The Wacky East and Chaos Theory


I find that from every occurrence in hockey, analysts will draw one of two universalizing and entirely contradictory conclusions: either that the game is the predictable outcome of systems with a liberal sprinkling of occasionally small sample sizes to spice things up, or that the game is complete chaos and basically we know nothing.

The Stanley Cup playoffs exemplify these principles; either a team goes on a hot streak and defies expectations, or one of the league’s few elite teams goes all the way. Everything is deliberate and careful, or the Hockey Gods bless the Chosen Ones. In either scenario, the analysts (I’m including myself here) are able to point to the result and nod knowingly. We knew something like that would happen.

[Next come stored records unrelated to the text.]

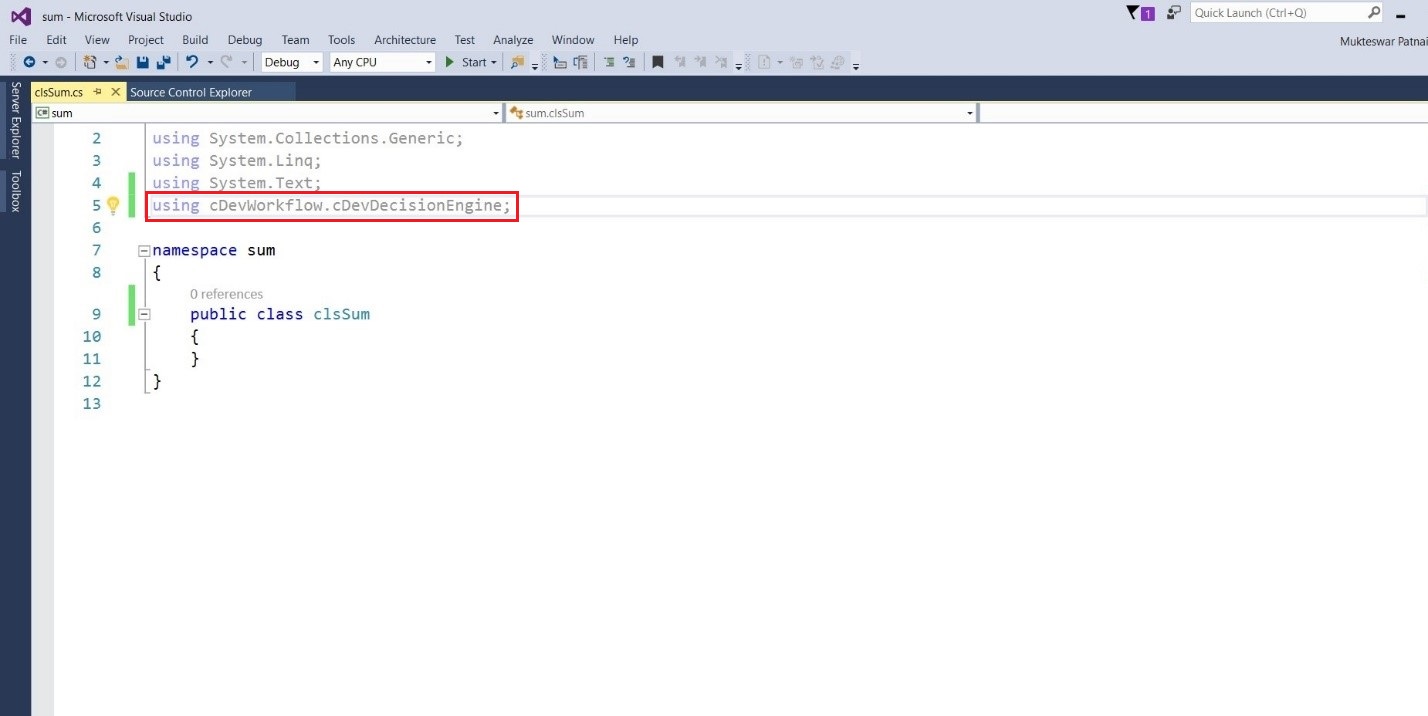Click the search magnifier in Quick Launch
The image size is (1428, 716).
[x=1375, y=13]
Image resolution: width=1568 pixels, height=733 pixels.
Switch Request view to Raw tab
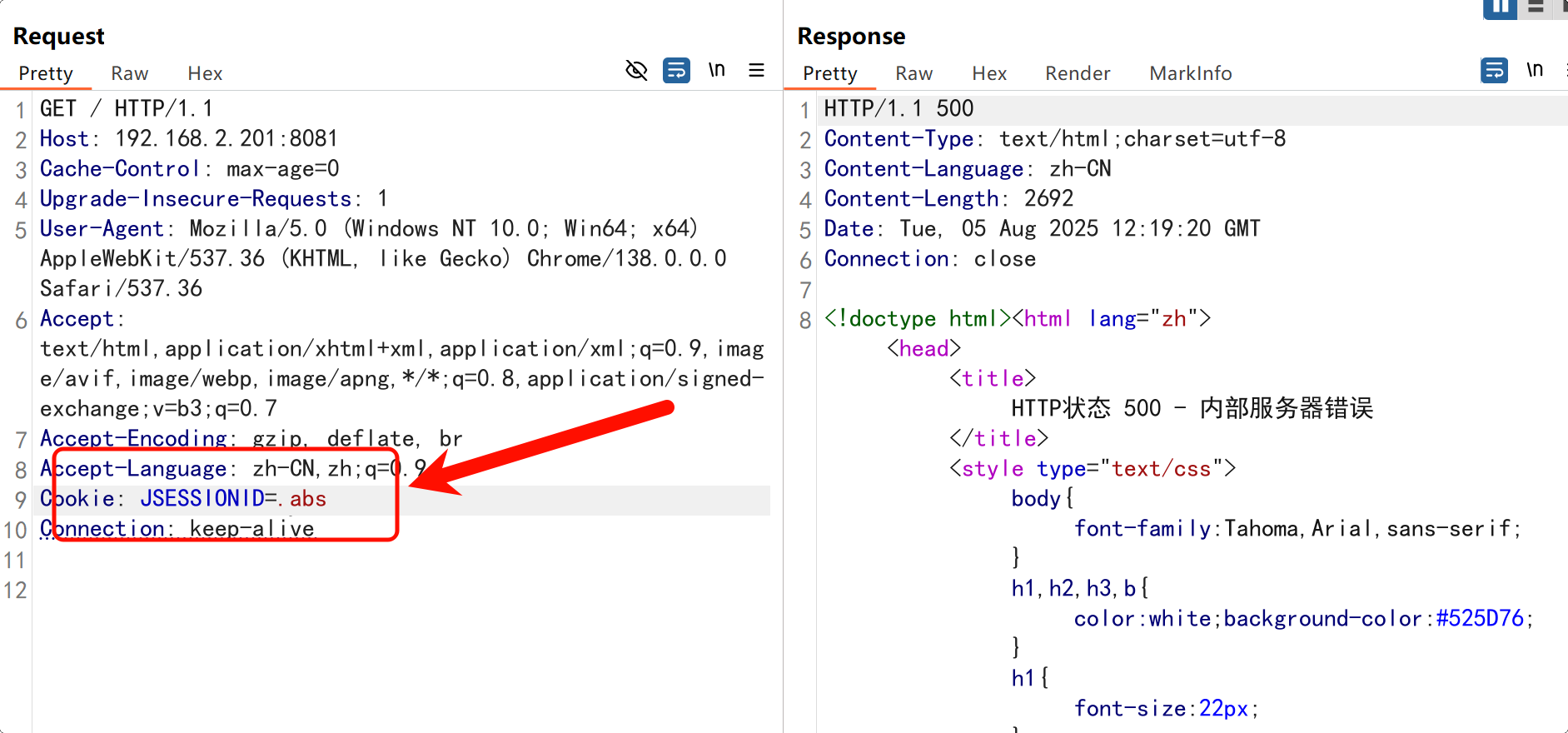point(130,74)
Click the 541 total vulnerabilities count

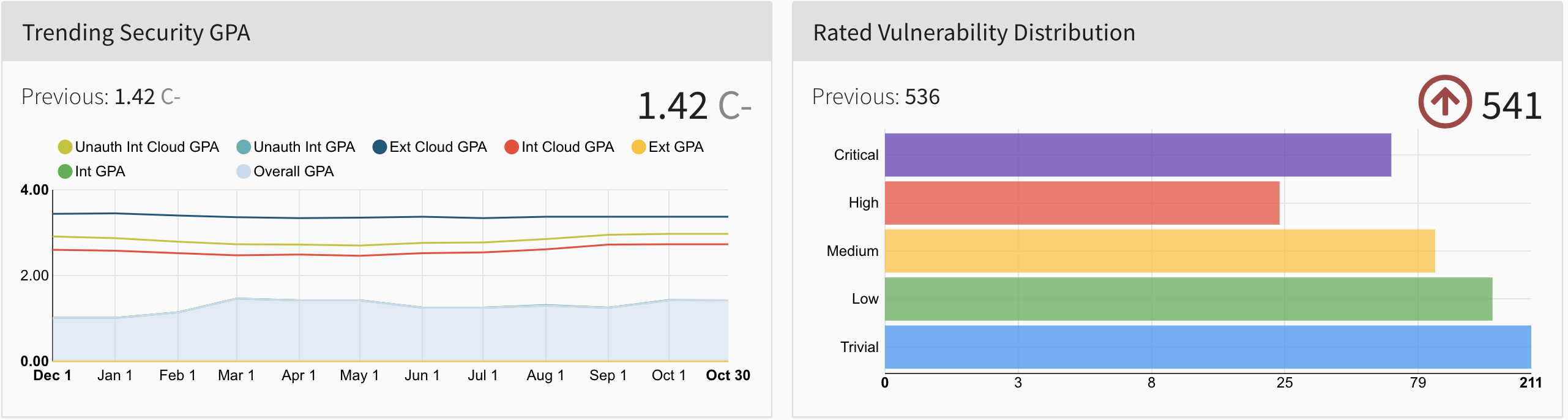(1511, 105)
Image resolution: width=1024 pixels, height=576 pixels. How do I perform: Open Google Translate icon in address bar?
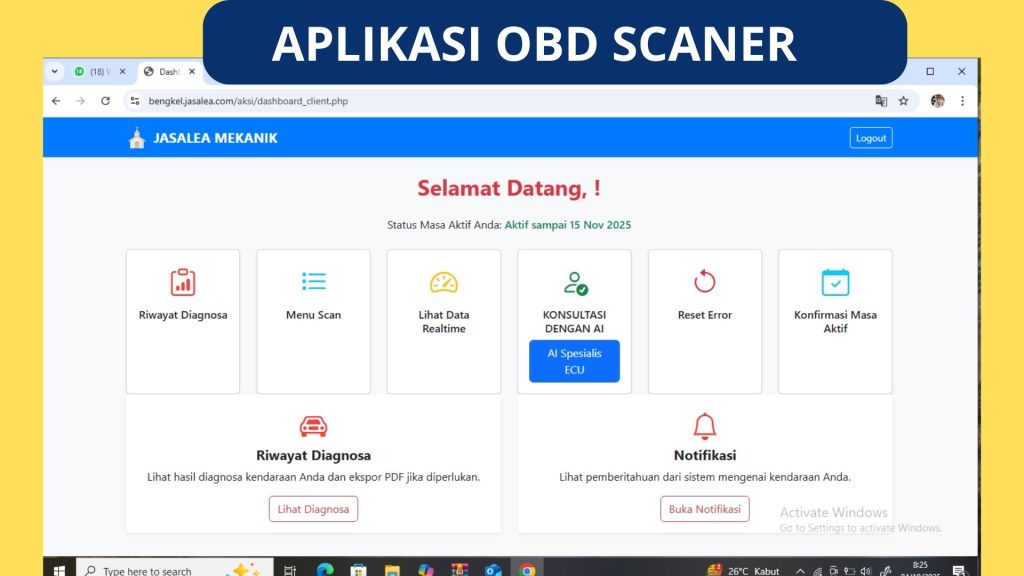click(882, 101)

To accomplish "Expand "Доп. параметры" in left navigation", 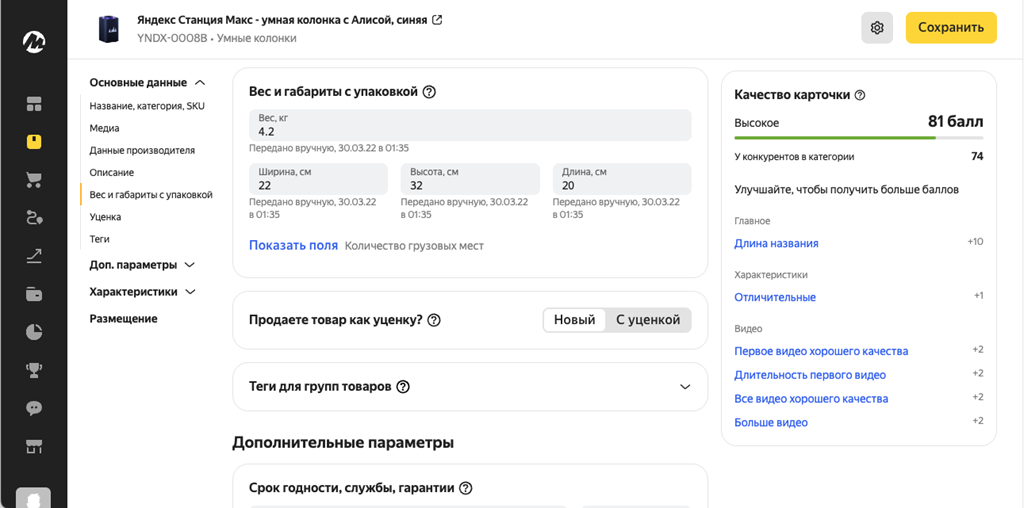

The Kings are the perfect example. Last year absolutely nobody was picking them to win the Cup. Everyone knew they were good, sure; maybe everything would align, just as it did, but I don’t think they were being talked about the way people talk about the Penguins. They won it all, and now they’re included among those elite teams. Chaos turns into a sense of structure. Only the truly deserving ever win, and we know that, because when we win we retroactively talk about why they’re truly deserving.

But now, the East is turning everything on its head again. Ottawa handily defeats Montreal because Montreal is an overachieving team that didn’t have the mental fortitude or team system for playoff hockey. Then Ottawa is handily defeated by the Penguins because the Penguins are a class above in talent. Now the Penguins are being destroyed by Boston, and the analysts are struggling to understand why. I saw some picking the Pens to sweep Boston. The narrative thread of fish being eaten by bigger fish is fraying.

So what does this matter to Senators fans? Well, as we all know by now, expectations are everything. Back when the Senators were dominating the regular season, anything short of a conference final was considered a disappointment. Players were traded and coaches fired after extremely successful seasons ended without a Cup. (Al Vignault nods silently and John Tortarella nods then throws a desk chair through a window.) These past couple of years, just being invited to the dance has been enough. But now there’s an expectation: is Ottawa on a linear path to greatness? Are they ready to elevate their game yet again, to go from “bubble playoff team” to “elite contender”? Is it ridiculous to even presume that these things happen so predictably? Next year we could see Ottawa with none of the injuries finish second last overall, for all we know.

We should watch the Pens-Bruins series closely this year. A team that is probably as stacked as any I’ve ever seen is being handled, and easily. It’s as if two careful, intentional systems were placed across from one another and produced only chaos. It’s fascinating, and it’s hard to know what we can learn from that series, except that even under the best of circumstances–two generational talents, incredible scorers up and down the line-up, a deep defense, veterans everywhere–we’re all subject to the cruel randomness of this weird, wacky sport.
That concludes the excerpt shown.